Formative Characteristics of Water Space and Scenic Spot of Baegun-dong Wonlim in Gangjin Aaun Village (강진 안운마을 백운동원림의 승경과 수공간의 조영 특성)

  • Park, Yool-Jin;Kim, Hong-Gyun;Rho, Jae-Hyun;Kim, Hwa-Ok;Goh, Yea-Bin
    • Journal of the Korean Institute of Traditional Landscape Architecture
    • /
    • v.29 no.2
    • /
    • pp.99-107
    • /
    • 2011
  • This study is aiming to acquire data for enhancing genuineness of restoration through reviewing external and internal scenery of Baegun-dong Wonlim such as Baegun-dong 8 Objects of Scenery(pines, bamboos, chrysanthemum, orchid, maehwa blossom, magnolia, fiddle and crane) and 12 Scenic Spots and reviewing internal and external scenery of Baegun-dong Wonlim such as views and scenery for plantation.
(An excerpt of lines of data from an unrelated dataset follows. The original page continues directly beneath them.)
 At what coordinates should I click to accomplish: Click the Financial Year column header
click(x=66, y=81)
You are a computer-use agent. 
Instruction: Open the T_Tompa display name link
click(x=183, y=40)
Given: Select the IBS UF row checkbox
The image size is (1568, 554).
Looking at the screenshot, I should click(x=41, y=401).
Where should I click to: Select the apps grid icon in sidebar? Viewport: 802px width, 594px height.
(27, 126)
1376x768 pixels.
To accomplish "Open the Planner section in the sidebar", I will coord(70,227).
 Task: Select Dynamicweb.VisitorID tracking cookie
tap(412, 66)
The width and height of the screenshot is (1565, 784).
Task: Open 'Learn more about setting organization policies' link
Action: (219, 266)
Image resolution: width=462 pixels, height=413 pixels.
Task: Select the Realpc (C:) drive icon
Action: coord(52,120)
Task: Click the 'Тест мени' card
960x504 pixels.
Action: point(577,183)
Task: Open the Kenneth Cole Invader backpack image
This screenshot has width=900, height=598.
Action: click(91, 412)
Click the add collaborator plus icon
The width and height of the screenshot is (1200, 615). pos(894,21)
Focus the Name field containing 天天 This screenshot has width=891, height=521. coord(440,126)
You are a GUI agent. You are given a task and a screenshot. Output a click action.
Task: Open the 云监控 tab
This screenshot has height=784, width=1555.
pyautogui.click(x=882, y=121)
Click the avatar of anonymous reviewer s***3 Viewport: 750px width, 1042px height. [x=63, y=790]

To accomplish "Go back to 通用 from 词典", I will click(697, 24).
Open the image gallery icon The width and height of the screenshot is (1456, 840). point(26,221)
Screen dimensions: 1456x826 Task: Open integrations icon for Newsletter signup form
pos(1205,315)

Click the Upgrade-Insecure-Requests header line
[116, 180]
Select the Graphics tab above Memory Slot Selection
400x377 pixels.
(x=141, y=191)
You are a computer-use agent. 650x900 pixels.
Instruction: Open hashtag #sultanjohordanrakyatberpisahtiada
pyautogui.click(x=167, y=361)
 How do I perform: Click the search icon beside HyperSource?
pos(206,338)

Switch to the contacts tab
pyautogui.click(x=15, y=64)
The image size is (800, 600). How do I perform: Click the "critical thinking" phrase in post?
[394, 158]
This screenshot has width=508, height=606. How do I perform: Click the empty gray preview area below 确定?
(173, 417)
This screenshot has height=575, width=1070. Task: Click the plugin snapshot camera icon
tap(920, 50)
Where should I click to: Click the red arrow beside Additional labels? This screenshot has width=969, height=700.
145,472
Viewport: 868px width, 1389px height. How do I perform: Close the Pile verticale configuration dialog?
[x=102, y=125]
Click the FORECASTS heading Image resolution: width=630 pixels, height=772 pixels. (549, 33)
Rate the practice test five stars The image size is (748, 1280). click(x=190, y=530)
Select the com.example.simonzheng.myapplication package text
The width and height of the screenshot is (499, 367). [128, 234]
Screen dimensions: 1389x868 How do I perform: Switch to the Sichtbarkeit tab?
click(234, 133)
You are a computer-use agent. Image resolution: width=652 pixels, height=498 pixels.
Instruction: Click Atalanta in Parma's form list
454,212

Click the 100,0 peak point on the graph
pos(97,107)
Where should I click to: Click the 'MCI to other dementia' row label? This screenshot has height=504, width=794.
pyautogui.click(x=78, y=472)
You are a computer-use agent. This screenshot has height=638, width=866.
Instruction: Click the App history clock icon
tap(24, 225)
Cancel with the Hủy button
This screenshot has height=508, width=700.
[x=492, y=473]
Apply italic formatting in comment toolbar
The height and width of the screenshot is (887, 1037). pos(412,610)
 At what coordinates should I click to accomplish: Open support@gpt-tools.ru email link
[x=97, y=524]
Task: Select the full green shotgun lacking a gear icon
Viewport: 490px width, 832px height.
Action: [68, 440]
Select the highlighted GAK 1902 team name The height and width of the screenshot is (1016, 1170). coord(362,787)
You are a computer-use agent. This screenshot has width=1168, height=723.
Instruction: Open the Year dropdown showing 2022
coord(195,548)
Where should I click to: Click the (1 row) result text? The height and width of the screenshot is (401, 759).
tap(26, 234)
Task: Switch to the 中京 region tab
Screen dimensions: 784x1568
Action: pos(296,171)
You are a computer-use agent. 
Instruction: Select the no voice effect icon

For Baegun-dong 8 Young which sang songs about scenic spots of Baegun-dong Wonlim it seemed that its head words were formed through borrowing rhyming words from caption of Baegun-dong Yuseogi(白雲洞幽棲記). Accordingly it seemed these scenery secured its status of Wonlim from the beginning. Particularly the words of fiddle and crane in 琴棋書畵(Geumgisuhha) implied that playing Komungo and brushwriting were firmly rooted as romantic pursuits of classical scholars of that time. In consideration of distance upto Okpanbong which is one of 12 scenic spots of Baegun-dong radius of outer circumference is estimated to be around 1.6km. From Okgpanbong, the epicenter, Sandagyeong, Baegokmae, Hongokpok and Pungdan etc. correspond to transitional space. And inner scenery was formed with hub of thatched cottages and bowers surrounded with chrysanthemums, poenies, rhododendron, Phyllostachys bambusoides, pines and upper and lower water paths. Thus it seemed there was scenic structure of centrifugal nature as well as of multiplicity. Forms of majority of water paths with residual structure found in the country have streamlined forms on the other hand Baegun-dong water paths have straight line which almost dominate inner gardens in terms of scale and forms thus revealing its extraordinary idea and design. In order to promote genuine restoration of Baegun-dong Wonlim it will be necessary to have consideration from standpoint of managing perspective to assure presentation of gradual scenery with elements of scenic objects for outer view among 12 Scenic Spots.